(Records)
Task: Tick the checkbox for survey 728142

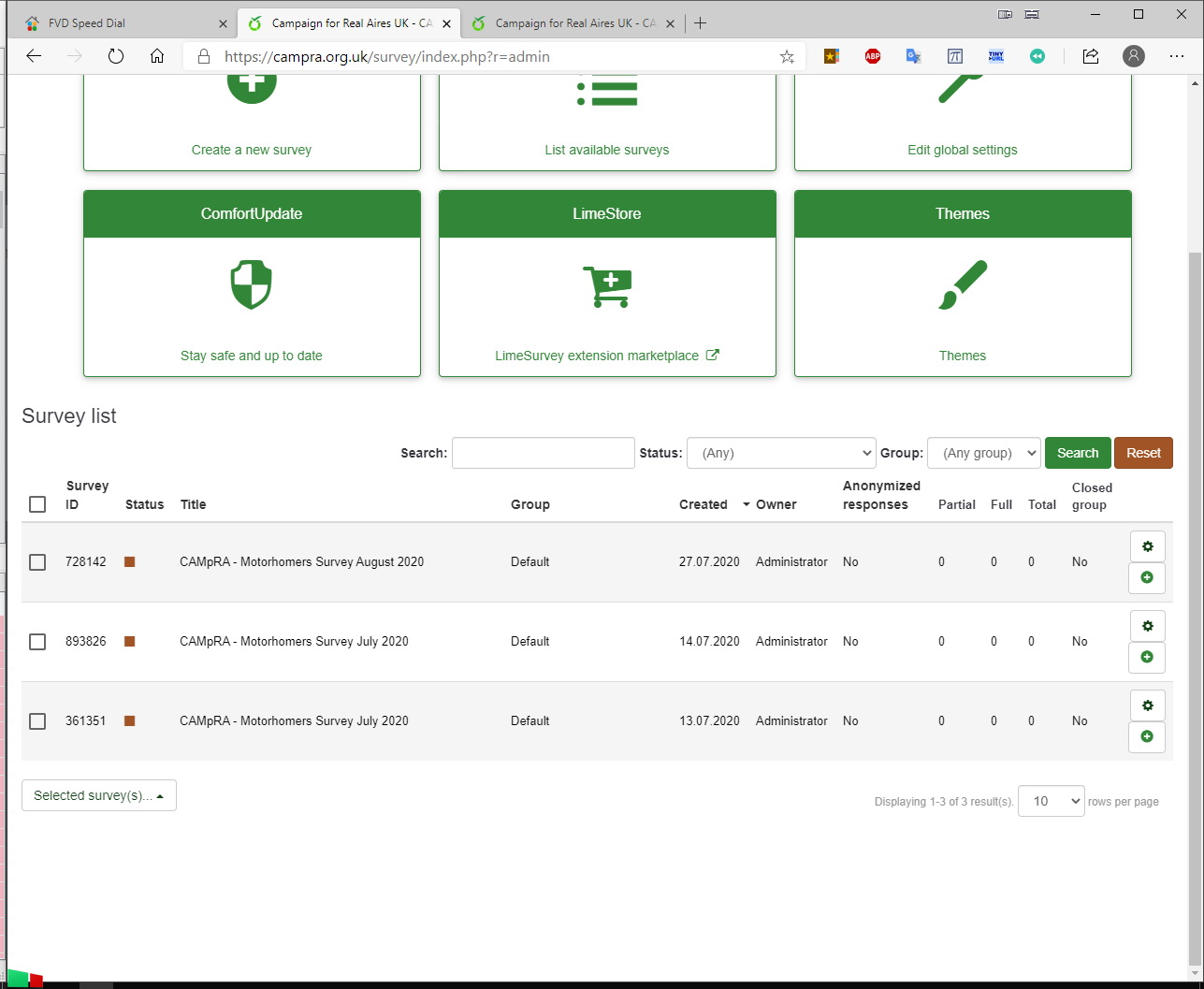Action: coord(37,562)
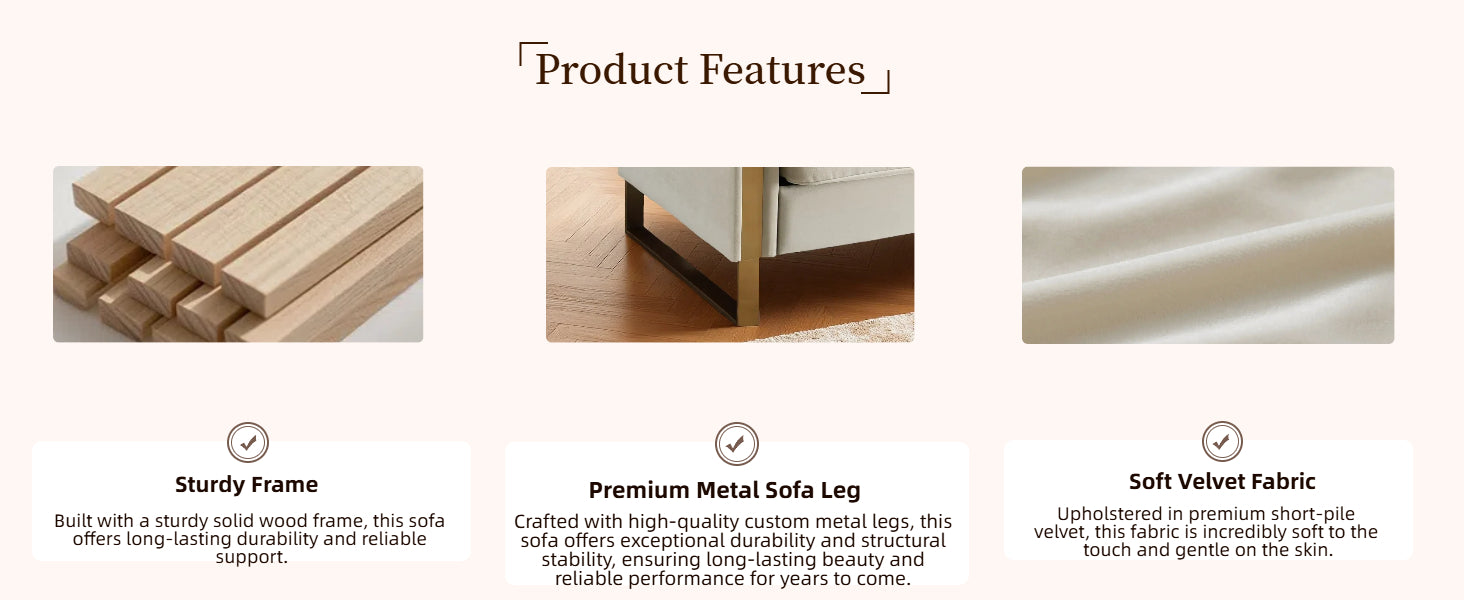Viewport: 1464px width, 600px height.
Task: Select the Premium Metal Sofa Leg heading
Action: 724,490
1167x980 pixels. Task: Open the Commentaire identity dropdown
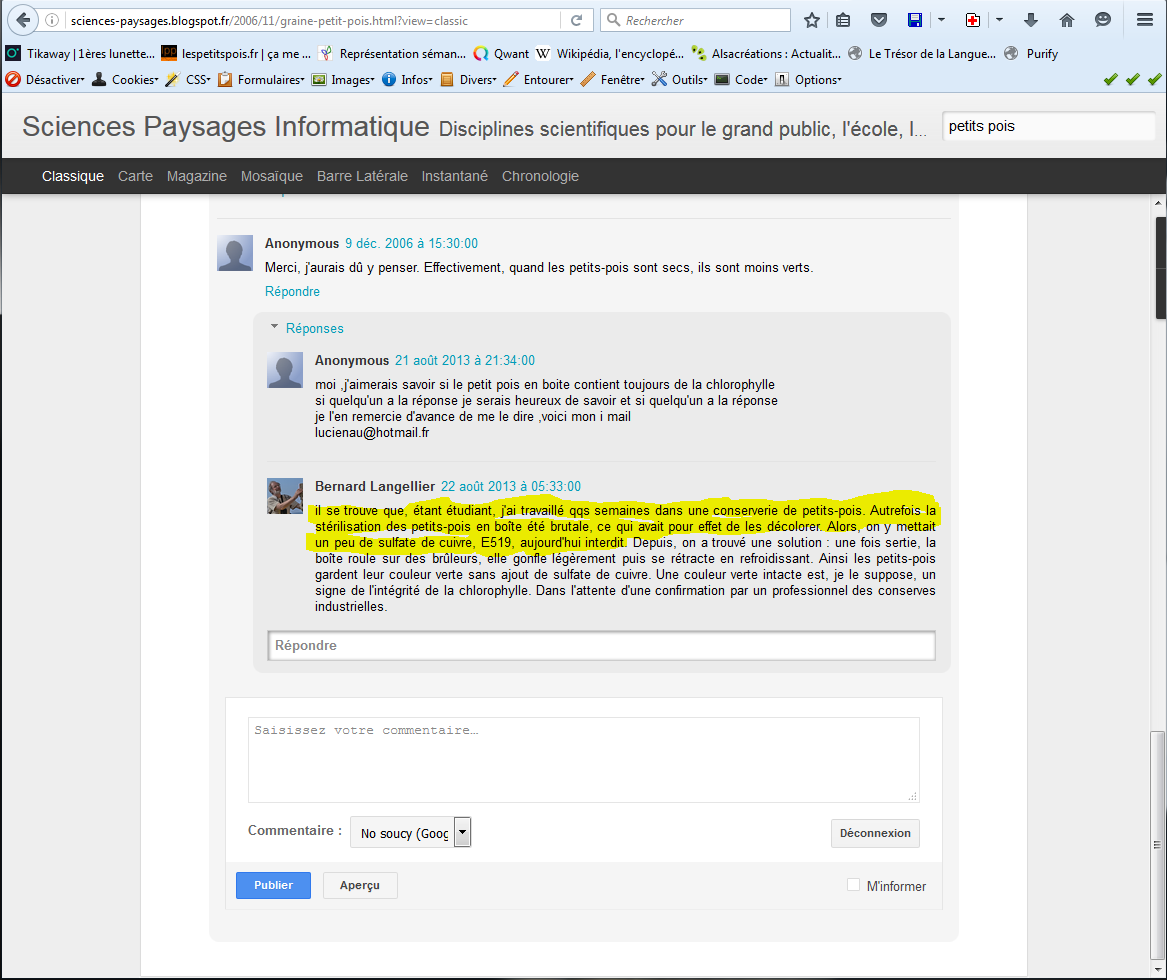[x=462, y=833]
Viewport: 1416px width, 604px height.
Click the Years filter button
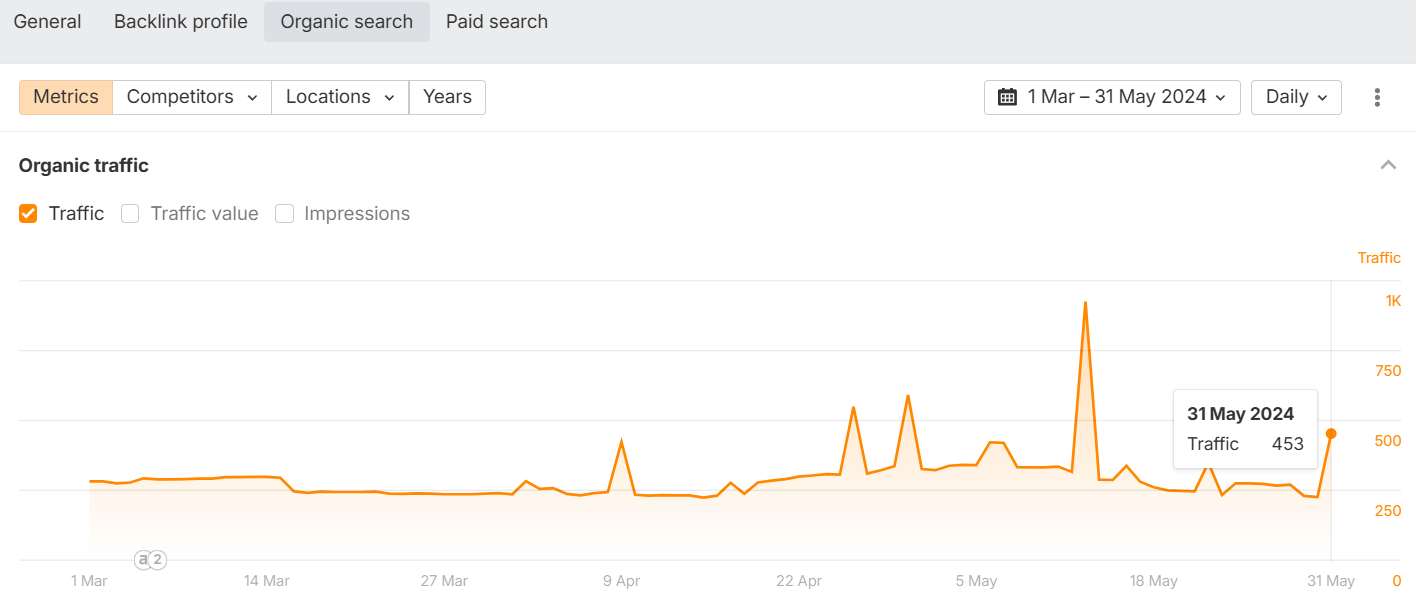[x=447, y=96]
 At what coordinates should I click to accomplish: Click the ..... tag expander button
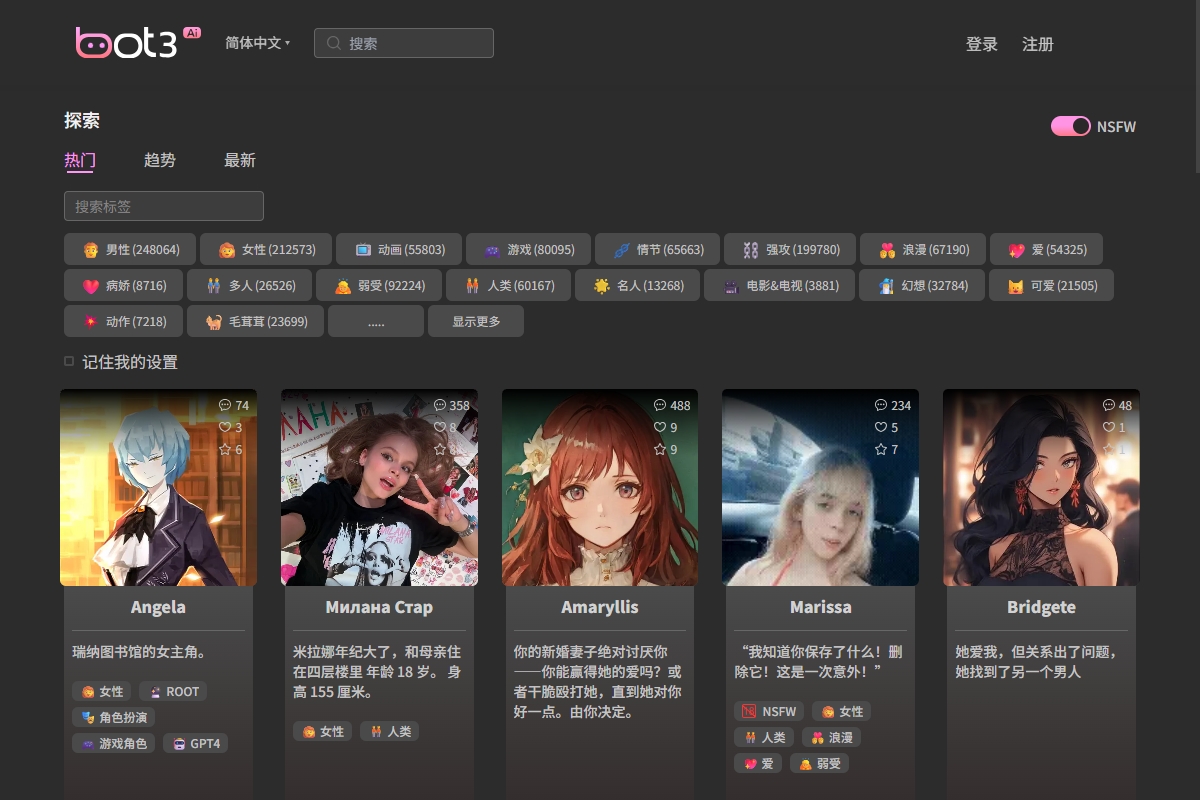click(x=376, y=321)
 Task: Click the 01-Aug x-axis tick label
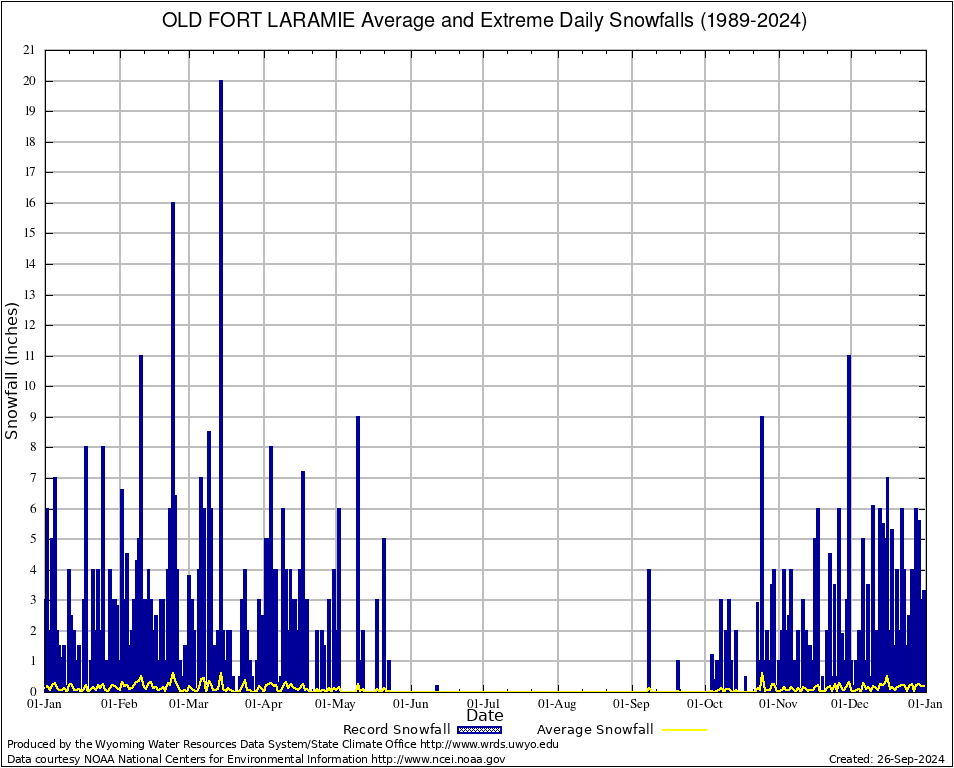click(x=557, y=703)
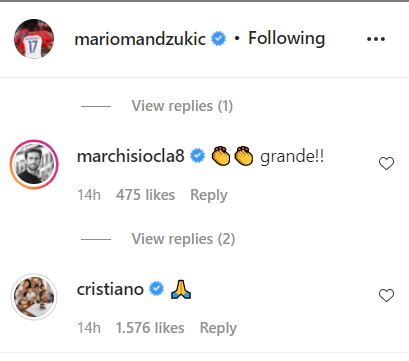
Task: Toggle the Following status button
Action: (x=286, y=38)
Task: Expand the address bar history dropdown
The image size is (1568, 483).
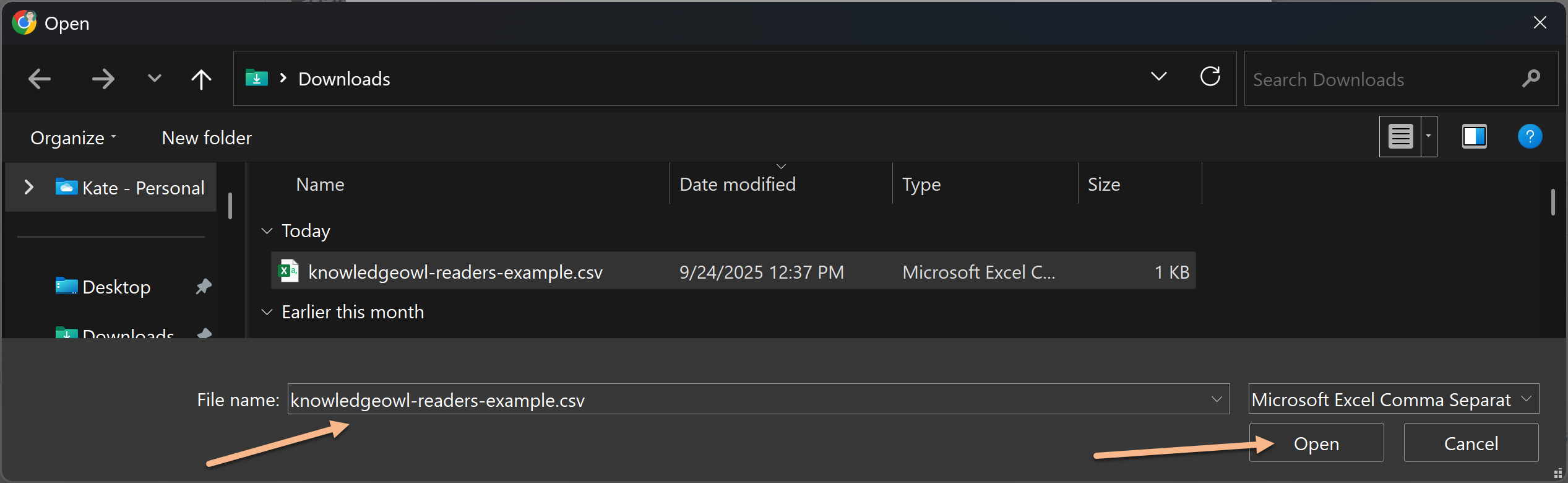Action: tap(1158, 77)
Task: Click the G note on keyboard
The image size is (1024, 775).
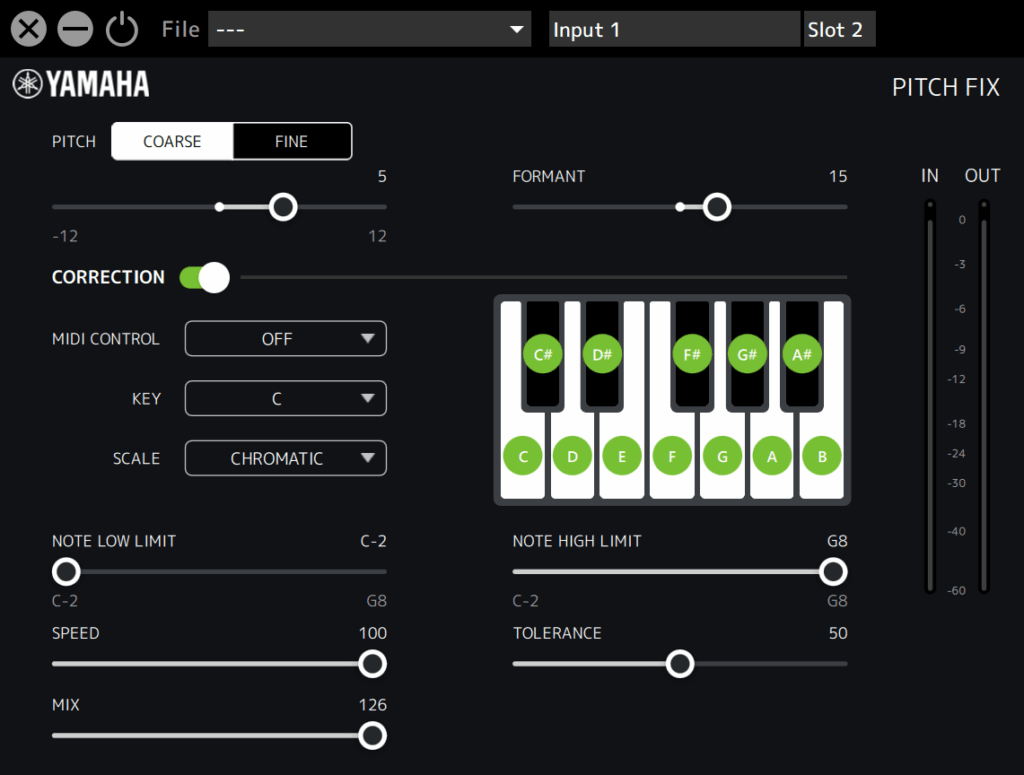Action: coord(722,457)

> What you are asked to do
Switch "image size" to "screenshot dimensions" throughout the entries above and write them out again with nothing else changed. Leave the pictures out.

> Answer to the exercise
Task: Tick the checkbox for survey 728142

Action: coord(37,562)
Viewport: 1464px width, 600px height.
Task: Select the Premium Metal Sofa Leg heading
Action: 724,490
1167x980 pixels. Task: Open the Commentaire identity dropdown
[x=462, y=833]
Viewport: 1416px width, 604px height.
Click the Years filter button
[x=447, y=96]
 At what coordinates should I click to accomplish: Click the ..... tag expander button
click(x=376, y=321)
 Task: Click the 01-Aug x-axis tick label
click(x=557, y=703)
Task: Toggle the Following status button
Action: (x=286, y=38)
Task: Expand the address bar history dropdown
The screenshot dimensions is (1568, 483).
Action: tap(1158, 77)
Task: Click the G note on keyboard
The screenshot dimensions is (1024, 775).
Action: coord(722,457)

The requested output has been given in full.